Old 12-27-2017, 01:35 PM
 
Location: Free State of Texas
20,440 posts, read 12,783,448 times
Reputation: 2497
Quote:
Originally Posted by mordant View Post
Greater general purpose intelligence, abstract thinking, tool making and story telling abilities, self awareness, opposable thumbs, a bunch of things. What does that have to do with the point of the post you're replying to, though?

You are very rigid about your asserted but un-evidenced theological differences between humans and animals, between the morality of believers and non-believers (and probably really fundamentalists and other Christians). We get that. Just don't paint those who disagree with your views as disagreeing with god or reality, but merely with YOUR VIEWS. Can you maybe do that? A wee bit of epistemological humility, perhaps?

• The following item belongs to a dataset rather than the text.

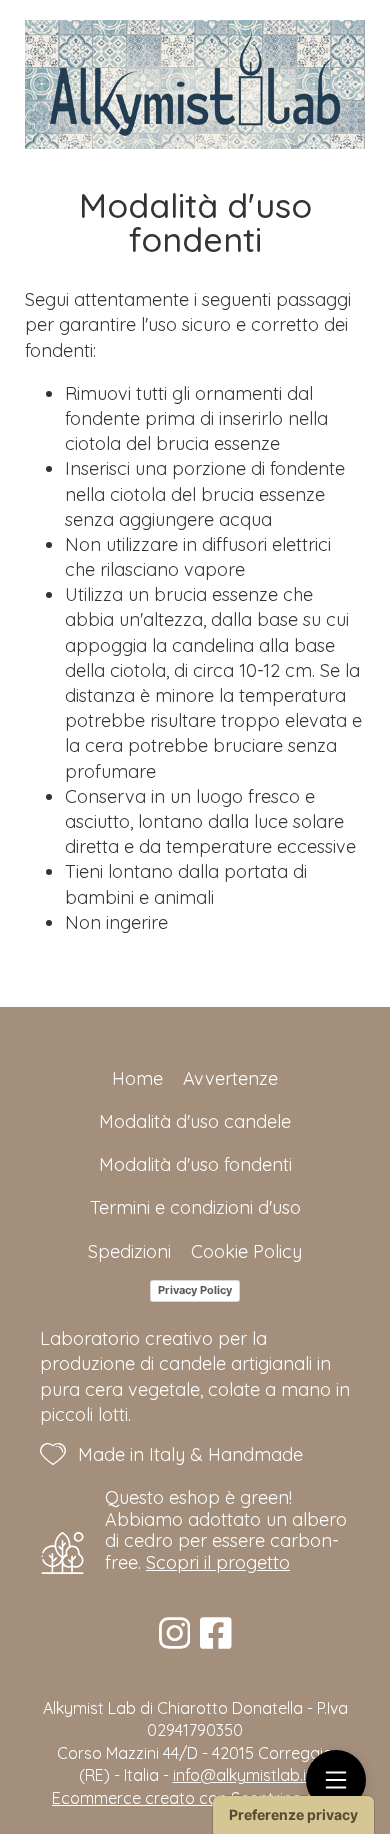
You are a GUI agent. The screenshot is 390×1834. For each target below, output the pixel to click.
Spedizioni (129, 1251)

Doesn’t it seem odd that one species would evolve so much further than ALL the others, for no apparent reason?
 
Old 12-27-2017, 01:44 PM
 
Location: S. Wales.
50,088 posts, read 20,712,695 times
Reputation: 5930
Quote:
Originally Posted by jimmiej View Post
Well said, BF.
But badly argued, notwithstanding that it was just what you wanted to hear.

Quote:
Originally Posted by jimmiej View Post
Doesn’t it seem odd that one species would evolve so much further than ALL the others, for no apparent reason?
No more odd than one mammalian species evolved flying ability, some reptiles evolved to change colour to match the background and other mammals adapted to a continual sea -life. Ours happened to be the problem -solving and social instinct developed to where it is now. And of course, there were other species with comparable smarts to us, Neanderthals being the closest. We happened to have been the ones to survive. It is remarkable, sure but we can already guess at the environmental bottlenecks and threats that pushed adaptation (as it does) and we don't need to postulate a miracle to explain it, especially when a miracle doesn't fit the evidence.